Джек взял меня за руку. Не знаю, почему меня все это настолько тронуло. Это был тяжелый день, Эми постоянно ссорилась с родителями по телефону, а меня все не покидала мысль о том, что совсем скоро мне придется сесть в самолет до Нью-Йорка, где меня ждет карьера, которая, по сравнению с прекрасной простотой работы Вермеера, казалась громкой и сложной. Все вокруг было каким-то беспокойным, совсем не таким, как мне хотелось. А картина — мы с Джеком весь день провели в Рейксмюсеуме, то теряя, то снова находя руки друг друга, — ранила меня своей красотой. Это не был Париж Хемингуэя, но чувство было то же самое — та же возвышенная простота, которая пронзила мое сердце, чтобы просочиться внутрь.
— Я знаю, что нам нужно, — сказал Джек. — Ты мне доверяешь? Это отличное противоядие дню в музее.
— Не уверена, что мне хочется приключений прямо сейчас.
— Захочется. Обещаю. Пойдем. Нам нужно уйти от прошлого и устремиться в будущее.
— Если бы это было так просто.
— В чем дело, Хезер?
— Weltshmerz , — сказала я, ощущая, как мои губы преодолевают тяжесть этого слова. — Немецкое слово для выражения мировой боли и усталости от жизни. Суть в том, что физическая реальность не может отвечать требованиям разума. На втором курсе я писала курсовую на эту тему. Я запомнила это слово, потому что оно описывает настроение, которое появляется у меня временами.
— Вельт?.. — спросил он.
— Weltshmerz . Безымянный ужас и усталость от мира. Такое вот определение.
— Бр-р, — фыркнул он. — Художественные музеи всегда так на тебя влияют? Если да, то нам придется избегать их.
— Прости. Я не люблю быть такой.
— Не стоит. Пойдем. Это недалеко. Я нашел это место в последний раз, когда был в Амстердаме.
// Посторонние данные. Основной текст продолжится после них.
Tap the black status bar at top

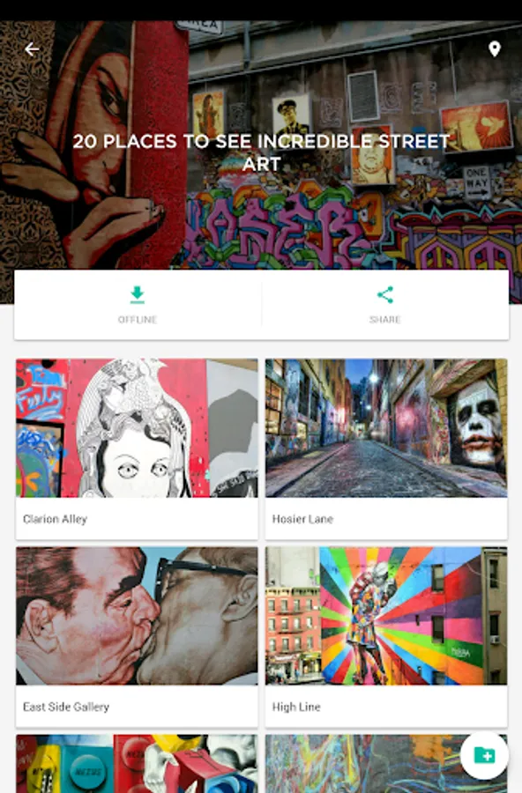click(x=261, y=10)
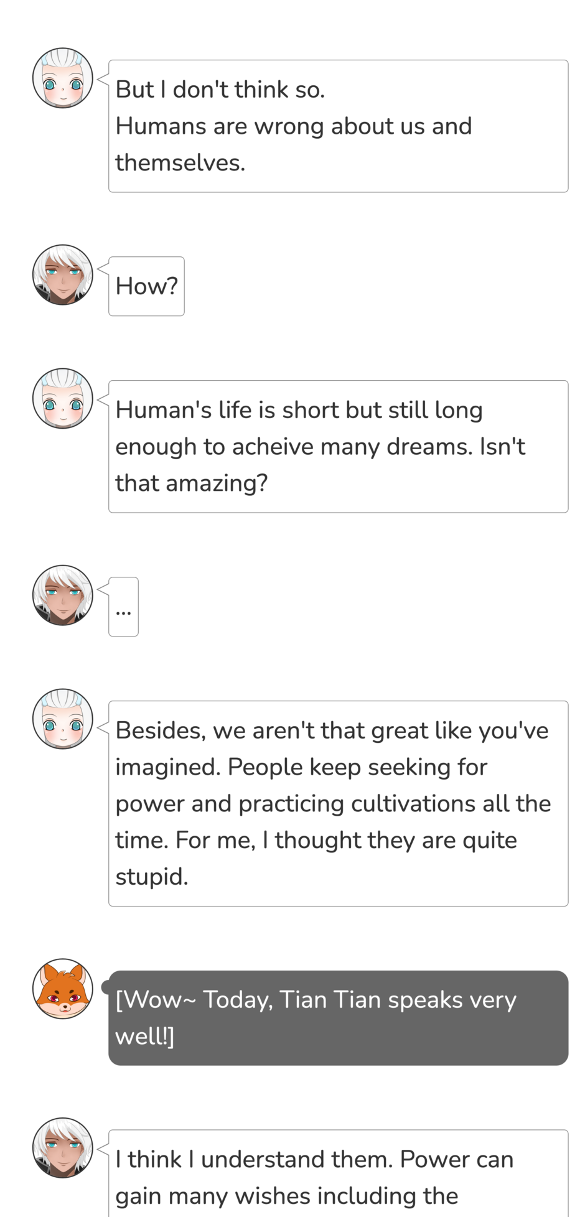Click the "..." ellipsis speech bubble
The width and height of the screenshot is (585, 1217).
(x=123, y=607)
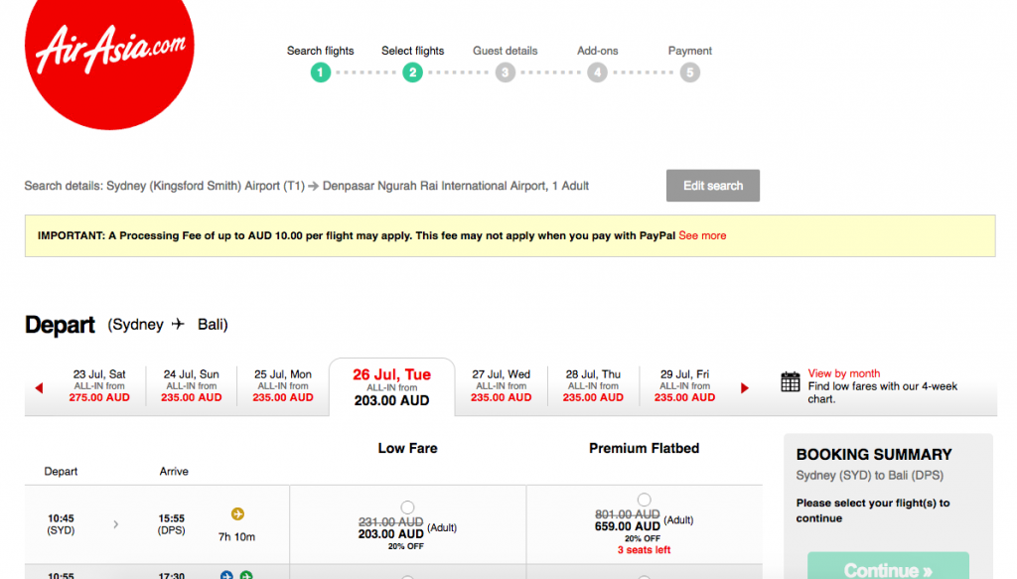Screen dimensions: 1017x579
Task: Select the 203.00 AUD Low Fare radio button
Action: tap(407, 505)
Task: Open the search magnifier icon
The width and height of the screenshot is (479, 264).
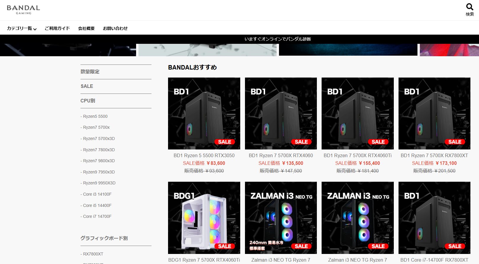Action: (x=470, y=7)
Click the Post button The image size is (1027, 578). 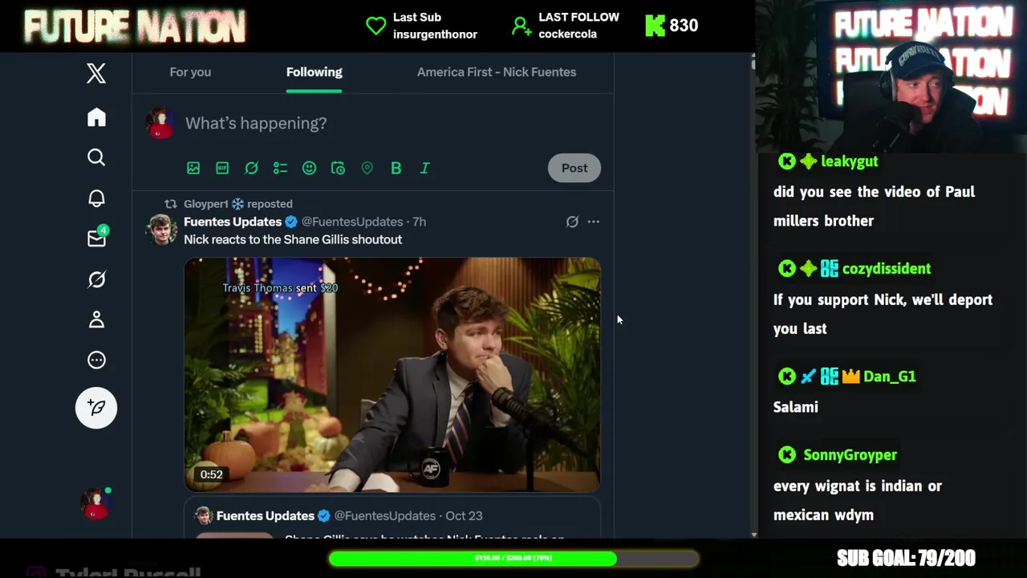coord(574,168)
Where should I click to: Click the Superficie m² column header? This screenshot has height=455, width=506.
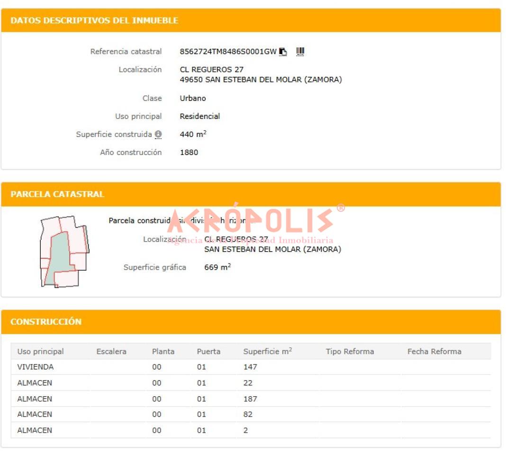coord(267,352)
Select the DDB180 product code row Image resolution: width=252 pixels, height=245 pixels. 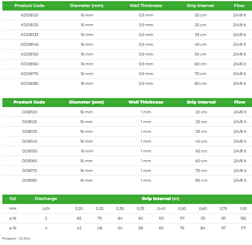pyautogui.click(x=29, y=180)
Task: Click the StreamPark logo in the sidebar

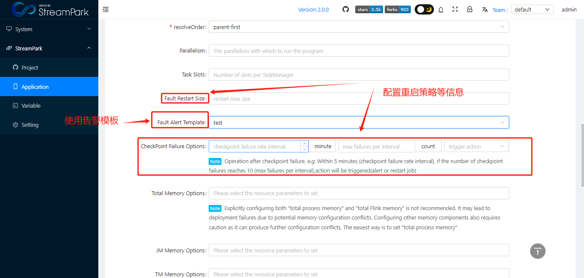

У меня не было сил сопротивляться. Джек взял меня за руку и вывел на улицу. Спустя пять минут мы стояли в фехтовальной студии недалеко от сада Рейксмюсеума. Сама идея фехтовальной студии, мысль о том, что можно променять жизнь на рапиру или шпагу, или как там они называются, казалась такой нелепой, что у меня слегка приподнялось настроение. Джек сказал что-то дежурному и кивнул в ответ. Дежурным был парень с треугольной бородкой. Он был похож на Зорро, но не был умопомрачительно красив.
— Сейчас будем сражаться, — сказал Джек, вручив свою кредитку Зорро. — Сражаться до смерти. Когда почувствуешь экзистенциальный страх, нужно будет выйти за пределы допустимого. Ты должна противостоять смерти.
— Джек… — начала я и тут же осознала, что понятия не имею, что хочу сказать. У меня не было никаких предубеждений насчет фехтования. Наверное, ни у кого не было. Но я по-прежнему была сбита с толку и нервничала.
— Тебе станет лучше, обещаю. Это лучший способ избавиться от… Как ты там говорила?